Given passage |

*** Block opens ***

The only significant differences across specialities in terms of perceived skill trainability were that significantly more surgeons felt that team awareness and crisis management skills were trainable. This may reflect the increase in team training and crisis management training available to surgeons,21 but not yet to physicians, and implies that involvement in safety-related activities can change the attitudes of individual clinicians, in turn enhancing safety. The obtained consensus among physicians and surgeons that the majority of skills are important and trainable is encouraging in terms of creating a generic cross-speciality safety training curriculum. Clearly, the skills identified overlap to some extent with those identified in other studies9 and with some skills currently being taught in undergraduate medical curricula (eg, communication skills and professionalism).22 Careful consideration, however, will be needed on how best to teach the other skills which might be considered to be inherent personality traits, such as honesty, humility or conscientiousness.20 These skills are not only desirable in doctors, but also in allied healthcare professionals, and it may be beneficial to consider the possibility of multi-professional safety training curricula in the future.
The main limitation of this study is that the sampling frames were relatively small. However, when generating the initial list of safety skills, although we surveyed 10 individuals, we obtained a wide range and large number of safety skills, and preserved the richness of this data by not reducing the number of items for inclusion in Stage 2. The large number of items generated in Stage 1 may have hampered the response rate achieved in Stage 2—the questionnaire containing 73 items may have been too time-consuming for busy clinicians. Having said that, our analysable response rate of 56% is comparable with other internet-based surveys of clinicians.23 The fact that we used experts in the field and experienced clinicians in both parts of the study allows us to be confident with the face and content validity of the questionnaire items.

*** Block closes ***

Activity list |
1 - Extract the part of the safety skills passage from "The main limitation" to "the questionnaire items.".
2 - Write what comes next in the passage on safety skills training for physicians and surgeons, picking up after its last sentence.
The records have no connection to the passage on safety skills training.

Supplied records |
*** Block opens ***

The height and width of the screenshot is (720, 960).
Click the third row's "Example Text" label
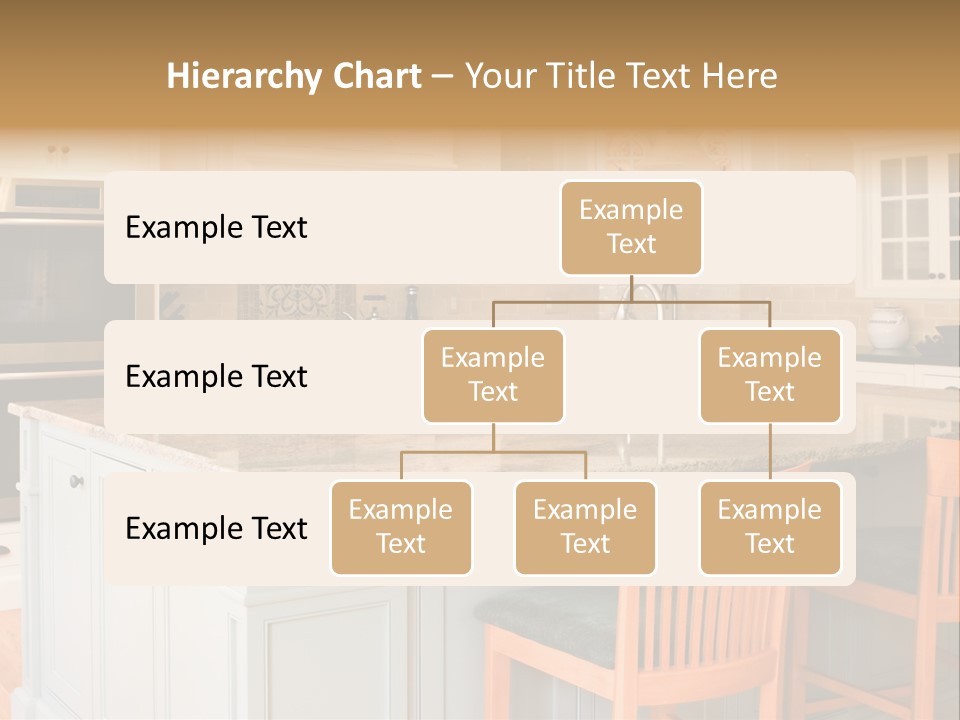[216, 528]
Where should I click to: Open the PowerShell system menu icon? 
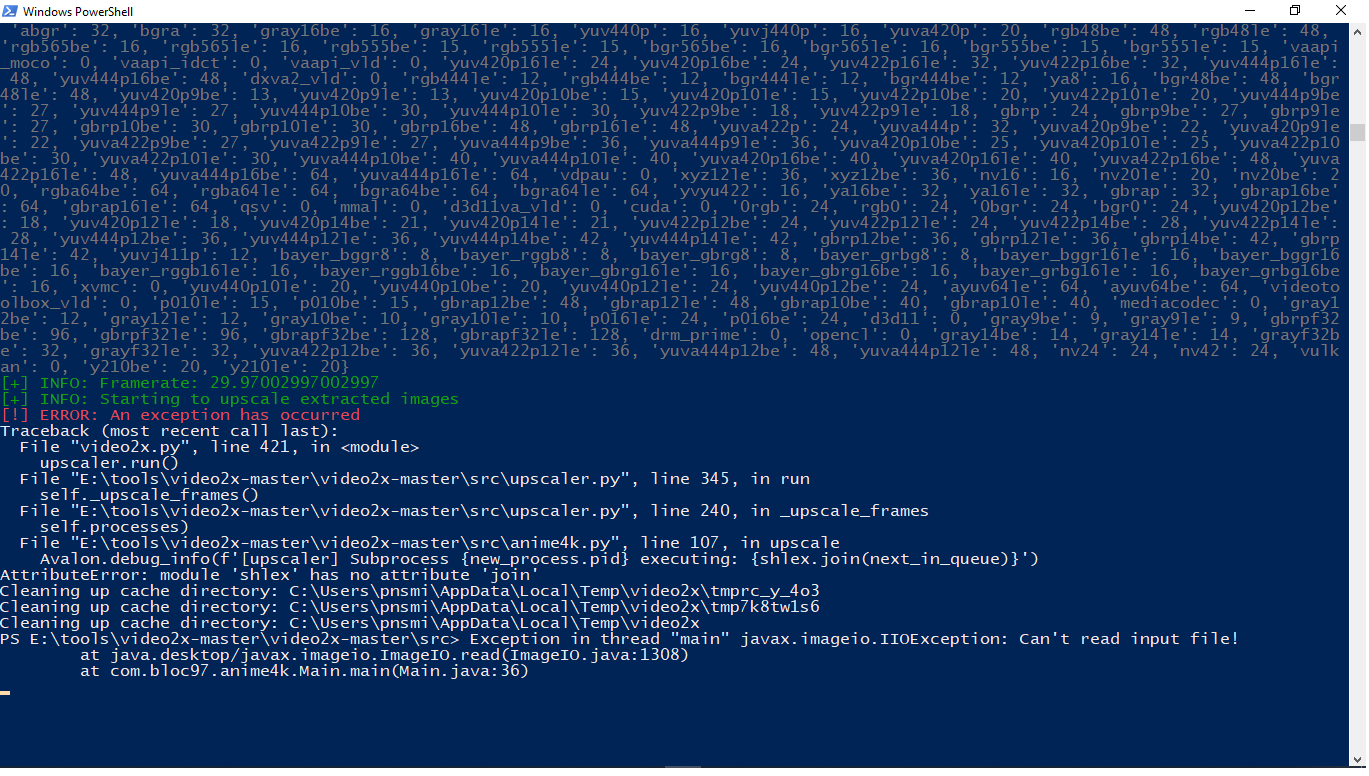tap(10, 11)
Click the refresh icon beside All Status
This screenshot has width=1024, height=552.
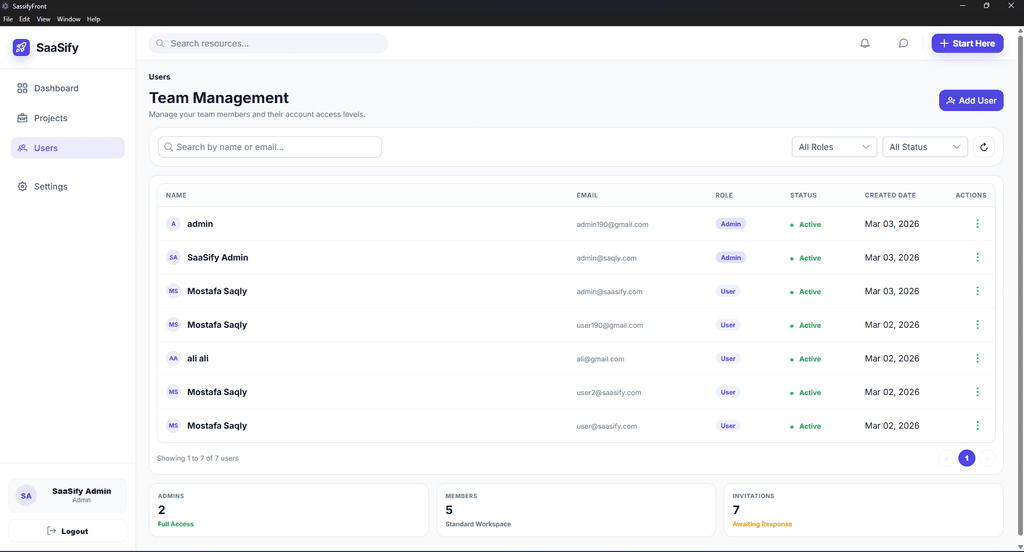984,147
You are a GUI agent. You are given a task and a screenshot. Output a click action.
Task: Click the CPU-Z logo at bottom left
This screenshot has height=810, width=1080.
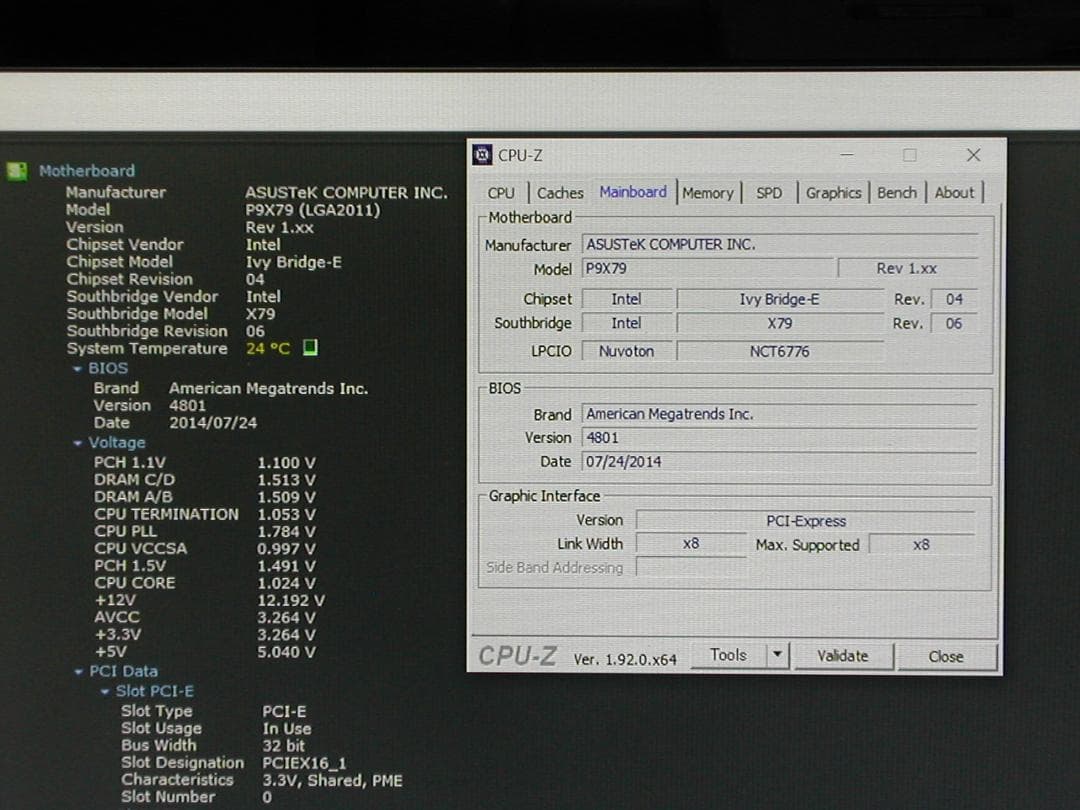[x=519, y=655]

*** Block closes ***

Answers to the exercises |
1 -
The main limitation of this study is that the sampling frames were relatively small. However, when generating the initial list of safety skills, although we surveyed 10 individuals, we obtained a wide range and large number of safety skills, and preserved the richness of this data by not reducing the number of items for inclusion in Stage 2. The large number of items generated in Stage 1 may have hampered the response rate achieved in Stage 2—the questionnaire containing 73 items may have been too time-consuming for busy clinicians. Having said that, our analysable response rate of 56% is comparable with other internet-based surveys of clinicians.23 The fact that we used experts in the field and experienced clinicians in both parts of the study allows us to be confident with the face and content validity of the questionnaire items.

2 -
We regard this list of 73 skills in 18 categories as a template for the development of a formal taxonomy of the qualities and attributes of the safe practitioner. This preliminary study, part of an ongoing research programme, has produced a list of safety skills validated by experts, which we intend to further explore and refine into a clearer hierarchical framework, that may be of practical use to designers of patient safety curricula. Further work is needed in other clinical settings and in other countries to refine and formalise these skills and to examine their relationship to safety outcomes and clinical performance. Ultimately, we believe that the identification of these safety skills and their successful incorporation into training curricula can be the catalyst to creating the safe clinicians of today, tomorrow and of the future.
Funding The Clinical Safety Research Unit is affiliated with the Centre for Patient Safety and Service Quality at Imperial College Healthcare NHS Trust, which is funded by the National Institute of Health Research. The research described here was supported by the National Institute of Health Research and the Health Foundation.
Competing interests None.
Ethics approval This study was carried out with REC approval, reference number: 07/H0712/113.
Provenance and peer review Not commissioned; externally peer reviewed.